STUDY TEXT
========================================================================
Cyberbullying pilot study | UniSC | University of the Sunshine Coast, Queensland, Australia

Accessibility links

Cyberbullying pilot study


The brain in response to cyberbullying: A functional MRI study of young adults witnessing cyberbullying.

We investigated the neurobiological underpinnings of cyberbullying using functional Magnetic Resonance Imaging (fMRI) to observe how the brain responds to witnessing cyberbullying.

Part of the study involved the development and testing of the CyPicS (Cyberbullying Picture Series) and gained insight into participants' personal experiences of cyberbullying and/or cybervictimisation, as well as levels of social connectedness and mental health and wellbeing.

Why was this study important?

While the links between cyberbullying and mental health outcomes are recognised, there has been limited research specifically examining links between cyberbullying and brain development in young people. Research has investigated the role of cyberbystanders, but little research has used real-time scenarios to measure how young people respond or react to cyberbullying.

The study is the first to use fMRI to examine brain activation in cyberbystanders, and will help researchers understand the neurobiological underpinnings that may be associated with cyber-victim/bully status and outcomes.

Research outcomes

The Cyberbullying Picture Series (CyPicS): Developed for Use in Cyberbullying and Cyberbystander Research

While research has examined cyber-bullying bystander responses in a traditional sense, there is a dearth of research regarding responses of in a real-time situation, such as observing a cyberbullying scenario. This article describes a novel protocol designed to develop a series of images to be used to undertake research that aims to examine cyberbystander responses

Neurobiological underpinnings of cyberbullying: A pilot functional Magnetic Resonance Imaging study

Key findings: Witnessing online bullying activates responses across many regions of the young adult brain, including regions linked to social and emotional processing. Females had a greater response in the brain region associated with empathy. Those with no prior experience of cyberbullying showed a greater response in the area of the brain responsible for feeling self-conscious.

Read our news item on this study

Elucidating the neurobiology of cyberbullying using functional Magnetic Resonance Imaging (fMRI): A hypothesis

Key findings: There is a gap in research that uses functional MRI to examine the brain activation that occurs while a cyberbystander witnesses cyberbullying. This research paper establishes the first protocol for such research.
========================================================================
INPUT DATA

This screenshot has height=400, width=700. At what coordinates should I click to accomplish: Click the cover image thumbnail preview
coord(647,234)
========================================================================
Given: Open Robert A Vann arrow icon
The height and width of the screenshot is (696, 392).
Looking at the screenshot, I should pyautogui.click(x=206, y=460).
========================================================================
HOW TO COMPLETE THIS TASK
Reproduce the passage of the cyberbullying study text that opens with the words containing "We investigated the" and closes with "react to cyberbullying.".

EXERCISE RESULT
We investigated the neurobiological underpinnings of cyberbullying using functional Magnetic Resonance Imaging (fMRI) to observe how the brain responds to witnessing cyberbullying.

Part of the study involved the development and testing of the CyPicS (Cyberbullying Picture Series) and gained insight into participants' personal experiences of cyberbullying and/or cybervictimisation, as well as levels of social connectedness and mental health and wellbeing.

Why was this study important?

While the links between cyberbullying and mental health outcomes are recognised, there has been limited research specifically examining links between cyberbullying and brain development in young people. Research has investigated the role of cyberbystanders, but little research has used real-time scenarios to measure how young people respond or react to cyberbullying.